▸ WHAT NEEDS TO BE DONE
Copy nothing but the lines below running from the line containing "Collapse the bottom right activity panel" through the line containing "Given: Open the 移動 menu in menu bar", both end lines included.
★ ★ ★ ★ ★ ★ ★
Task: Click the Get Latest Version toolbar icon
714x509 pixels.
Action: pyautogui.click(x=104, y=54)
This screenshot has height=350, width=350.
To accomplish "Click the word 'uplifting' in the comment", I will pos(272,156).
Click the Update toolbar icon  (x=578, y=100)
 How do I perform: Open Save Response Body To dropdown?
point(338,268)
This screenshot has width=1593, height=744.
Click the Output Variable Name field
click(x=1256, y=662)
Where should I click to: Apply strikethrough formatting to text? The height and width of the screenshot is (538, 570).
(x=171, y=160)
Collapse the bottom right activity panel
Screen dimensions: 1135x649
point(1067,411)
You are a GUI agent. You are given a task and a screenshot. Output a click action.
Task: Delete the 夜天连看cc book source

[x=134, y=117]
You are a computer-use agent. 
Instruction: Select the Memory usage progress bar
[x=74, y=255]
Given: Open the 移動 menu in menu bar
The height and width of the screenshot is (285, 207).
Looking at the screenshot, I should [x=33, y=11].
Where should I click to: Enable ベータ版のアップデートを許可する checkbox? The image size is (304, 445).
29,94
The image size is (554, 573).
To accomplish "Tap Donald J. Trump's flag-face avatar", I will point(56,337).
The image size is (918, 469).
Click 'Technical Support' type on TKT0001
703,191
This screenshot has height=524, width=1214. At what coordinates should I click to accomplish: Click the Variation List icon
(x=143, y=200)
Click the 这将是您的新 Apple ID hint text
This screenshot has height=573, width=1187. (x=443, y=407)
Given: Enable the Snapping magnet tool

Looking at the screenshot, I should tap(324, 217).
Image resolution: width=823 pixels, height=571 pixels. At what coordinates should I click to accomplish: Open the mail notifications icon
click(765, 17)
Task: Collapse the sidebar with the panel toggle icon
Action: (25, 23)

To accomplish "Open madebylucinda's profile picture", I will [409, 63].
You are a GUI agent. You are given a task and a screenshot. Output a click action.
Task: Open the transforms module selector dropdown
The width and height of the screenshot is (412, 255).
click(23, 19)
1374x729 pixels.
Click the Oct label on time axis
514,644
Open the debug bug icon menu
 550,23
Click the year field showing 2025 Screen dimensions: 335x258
★ ★ ★ ★ ★ ★ ★
▸ ANSWER TO THIS TASK
Collapse the bottom right activity panel
Screen dimensions: 1135x649
point(1067,411)
You are a GUI agent. You are given a task and a screenshot. Output a click action.
Task: Delete the 夜天连看cc book source

[x=134, y=117]
You are a computer-use agent. 
Instruction: Select the Memory usage progress bar
[x=74, y=255]
Given: Open the 移動 menu in menu bar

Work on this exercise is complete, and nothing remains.